Recent developments regarding the determination of Iran’s minimum wage signal yet another instance of the regime’s exploitation of the country’s impoverished workforce.

Approaching the final weeks of the year in accordance with the Persian calendar, discussions surrounding the minimum wage for workers ignite passionate debate.

Despite ongoing labor protests underscoring the urgent need for change in their dire circumstances, it appears that little progress is being made.

The recent gathering of the Supreme Labor Council on February 19, 2024, with representatives from labor, employers, and the government, yielded no tangible outcomes.

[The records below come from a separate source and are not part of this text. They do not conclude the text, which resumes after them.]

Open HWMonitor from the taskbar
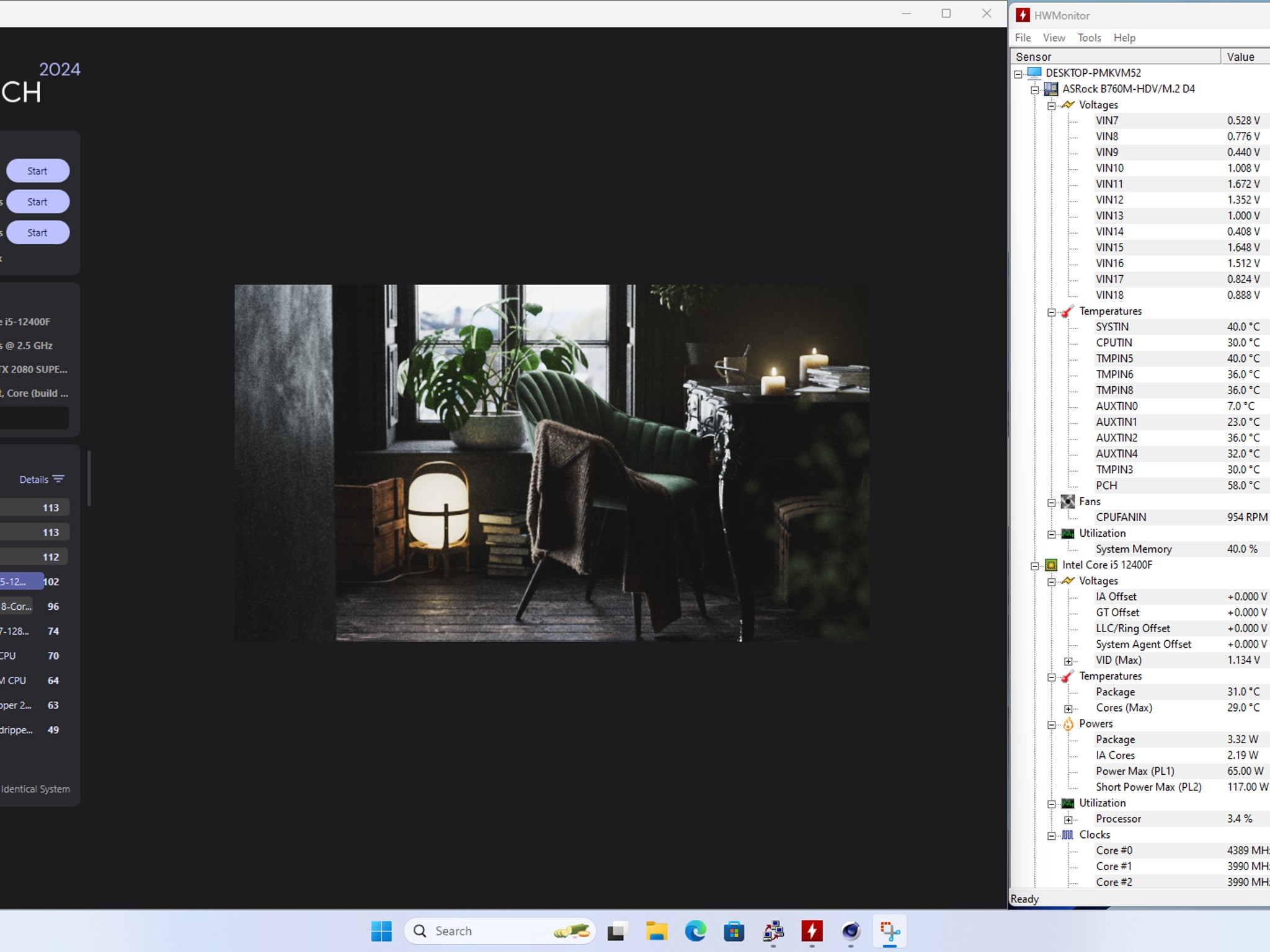 pos(812,931)
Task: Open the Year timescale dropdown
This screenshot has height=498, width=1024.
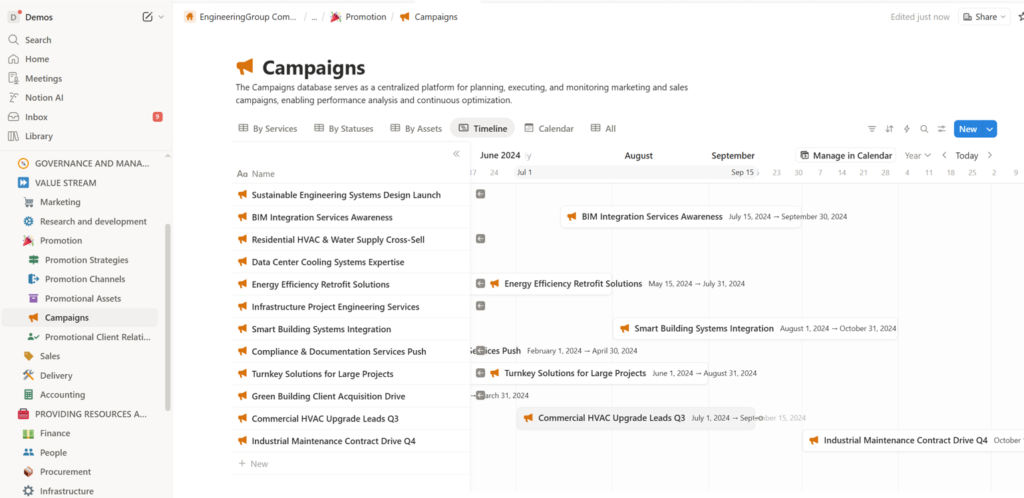Action: tap(917, 156)
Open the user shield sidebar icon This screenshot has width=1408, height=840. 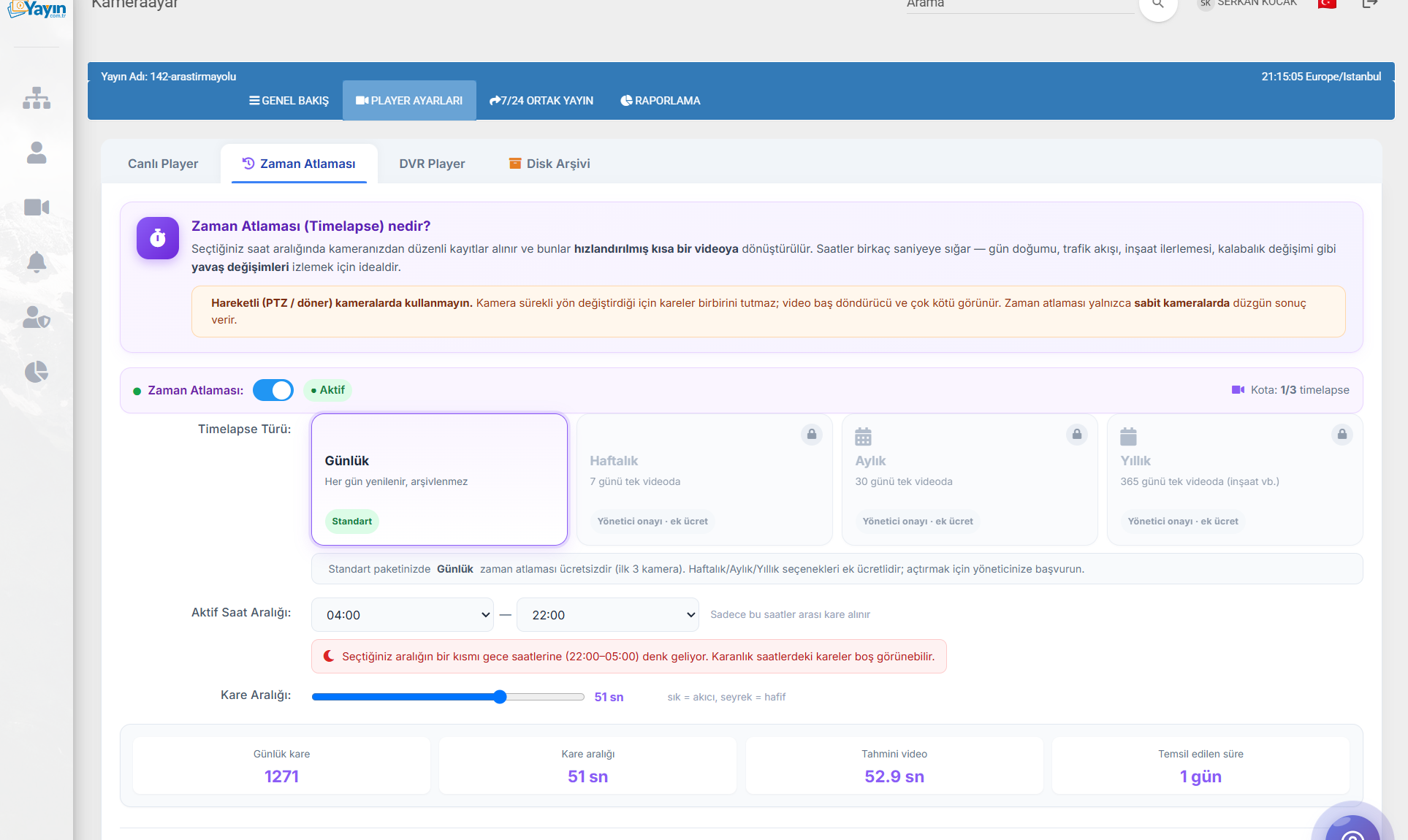(x=37, y=317)
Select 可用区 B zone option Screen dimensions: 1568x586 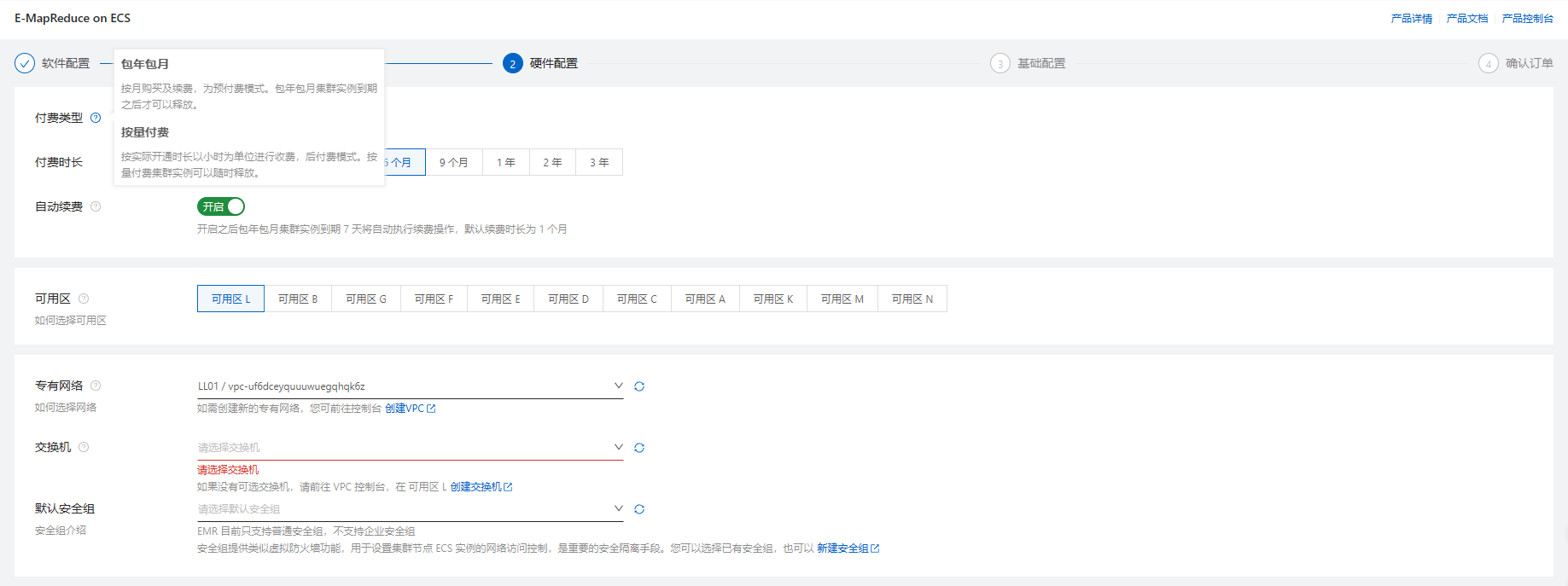pos(298,299)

Instead of addressing critical issues such as the wage committee’s report, the meeting veered off track, focusing on peripheral matters like amending regulations for dispute resolution boards.

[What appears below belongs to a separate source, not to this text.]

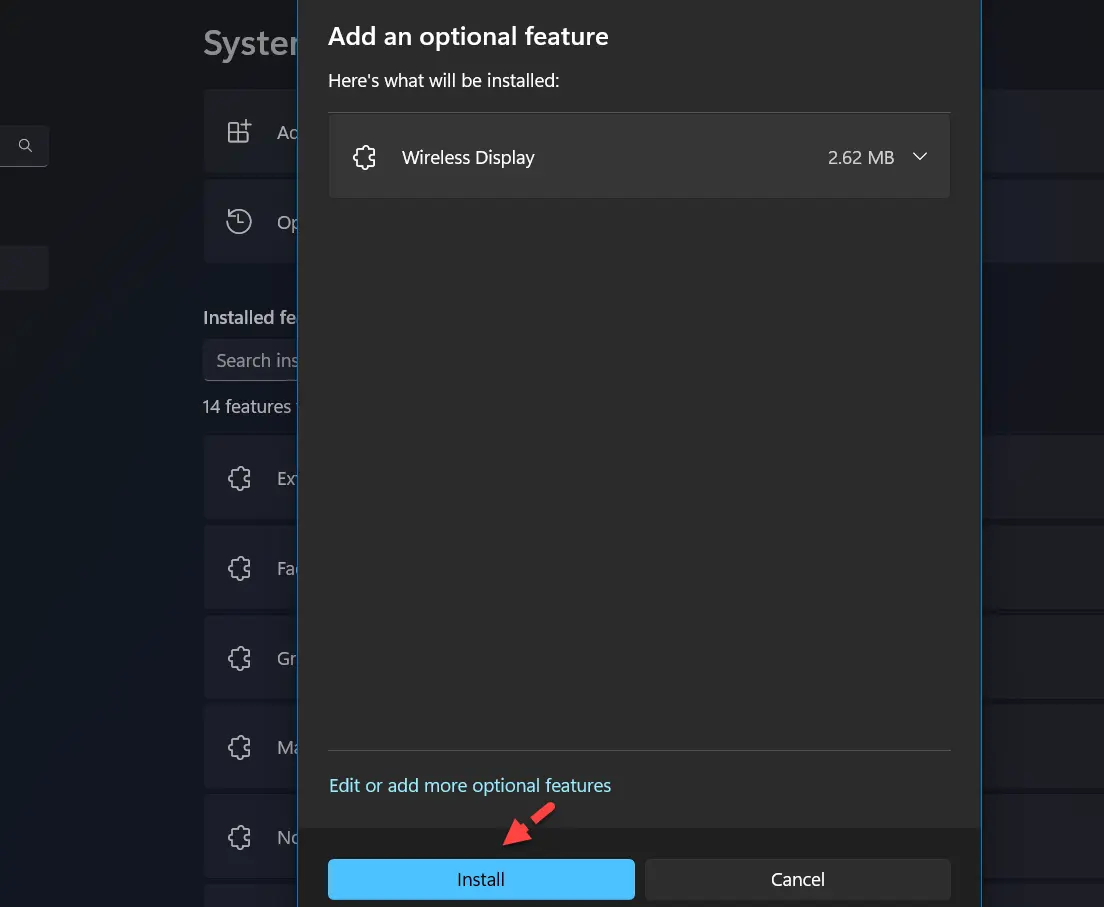Click the puzzle icon on the bottom installed feature

point(239,837)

This diversionary tactic only served to further frustrate labor activists and workers already grappling with the uncertainty of wage adjustments.

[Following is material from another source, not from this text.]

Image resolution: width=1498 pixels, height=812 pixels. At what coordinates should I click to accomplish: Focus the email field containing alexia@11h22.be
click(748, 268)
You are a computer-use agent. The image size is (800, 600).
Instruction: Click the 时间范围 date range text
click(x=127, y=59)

The failure to address the wage committee’s report and the subsequent delay in determining wages has exacerbated concerns among labor advocates. There is growing apprehension that wages will not keep pace with the official inflation rate, especially evident in the Council’s inclination to prioritize ancillary issues over essential wage considerations.

Notably, the livelihood basket, a crucial factor in wage determination, remains unresolved, leaving workers in limbo. The absence of decisive action echoes past patterns, where deadlines for wage announcements were routinely postponed, perpetuating financial instability for workers.

Meanwhile, the estimated minimal livelihood basket hovers around 24 million tomans, yet this crucial matter remains unaddressed by the Supreme Labor Council.

Mohsen Bagheri, representing workers in the Council, squarely blamed the Ministry of Labor for the impasse, citing similar disruptions in the past that led to meager wage increases well below the official inflation rate.

Recent leaks suggesting the regime’s reluctance to authorize wage increases exceeding 20% further compound workers’ anxieties. Moreover, the proposal for regional wage disparities has drawn strong rebuke from labor representatives, citing potential social and economic ramifications, including exacerbated urban migration and strain on social security systems.

Critics like Arman Khaleghi attribute the government’s resistance to wage hikes to its adverse impact on the production sector. However, they assert that employers generally support proportional increases aligned with inflation, placing the government as the primary obstacle.

Proponents of maintaining wage stagnation often cite concerns over increased production costs and unemployment. Yet, such arguments fail to acknowledge broader systemic issues or provide substantive answers to pertinent questions regarding unemployment rates and production costs.

In stark contrast to constitutional mandates aligning wage increases with inflation, recent revelations of exorbitant salaries for certain government officials have only fueled public outrage, highlighting glaring disparities within Iranian society.